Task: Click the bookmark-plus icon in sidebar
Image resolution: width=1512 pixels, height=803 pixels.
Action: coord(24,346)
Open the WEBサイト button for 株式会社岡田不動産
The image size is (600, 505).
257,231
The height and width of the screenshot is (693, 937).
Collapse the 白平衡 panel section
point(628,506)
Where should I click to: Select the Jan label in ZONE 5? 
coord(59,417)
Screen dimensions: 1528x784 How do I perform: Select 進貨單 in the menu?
____________________
### What is being asked
Rewrite the items above, changing every "Select" to "Choose" and leaving everything else the same.

### Solution to this exercise
Task: Click the bookmark-plus icon in sidebar
Image resolution: width=1512 pixels, height=803 pixels.
Action: coord(24,346)
Open the WEBサイト button for 株式会社岡田不動産
The image size is (600, 505).
257,231
The height and width of the screenshot is (693, 937).
Collapse the 白平衡 panel section
point(628,506)
Where should I click to: Choose the Jan label in ZONE 5? 
coord(59,417)
Screen dimensions: 1528x784 How do I perform: Choose 進貨單 in the menu?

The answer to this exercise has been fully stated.